Visualizing distributions: histograms and cumulative distributions
Create a dual distribution visualization of the desired column in a DataFrame. A histogram shows the distribution of observations, and bottom chart displays them all showing their cumulative distribution. Optionally, you can set hover_name to show the actual value of each observation on hover.
The ecdf function is a thin wrapper for the plotly.express function of the same name. It adds a few minor options to it.
It can be used to visualize how numeric variables are distributed, both using a histogram, as well the cumulative distribution (ecdf: empirical cumulative distribution function).
While the histogram shows us how many observations we have for each interval, the ecdf shows each observation and its particular position in the ranking order.

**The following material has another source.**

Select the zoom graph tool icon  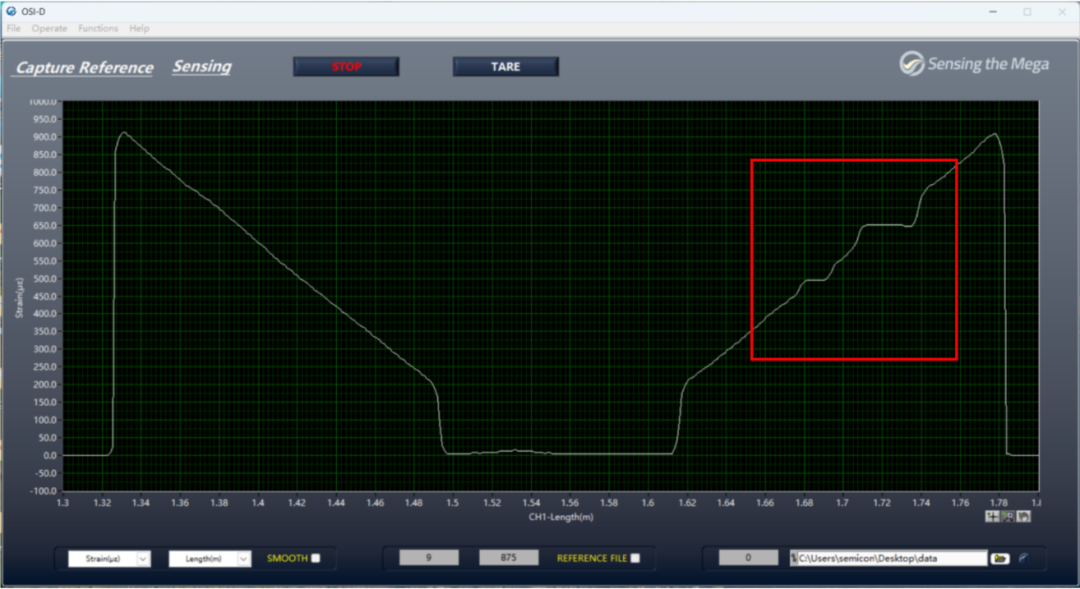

Note that you have access to all the parameters of the ecdf function, so please check them if you want to see what else can be modified with:
Mousing over any of the circles you see the query it represents, the value represented (impressions in this case), how many other observations are equal-to or below it as a percentage, and also the counts of observations above and below.
Let’s do the same with URLs in an XML sitemap. We can visualize the cumulative distribution of the loc tags, and give it more context by showing each URL when we mouseover. This becomes a rich report with a lot of data on each URL.
We can immediately see in the above chart that the content on this website spans the period September 2023 - June 2024. We can clearly see that most updates happened in the first periods by looking at the top histogram.
When we have a vertically looking set of dots, we know that there were many updates happening in a very short period of time. These are likely being updated in a batch.
With a simple option we can split and color the chart by the website segment.
I took the top five values in /dir_1/ and labelled all other values as “Others”.
By using facet_row="segment" we have six charts showing us the trend for each segment of the website separately.
The same applies to keywords, as it is crucial to know how they are distributed. We can also gain more insight after categorizing the keywords and applying the same technique we applied in the previous example.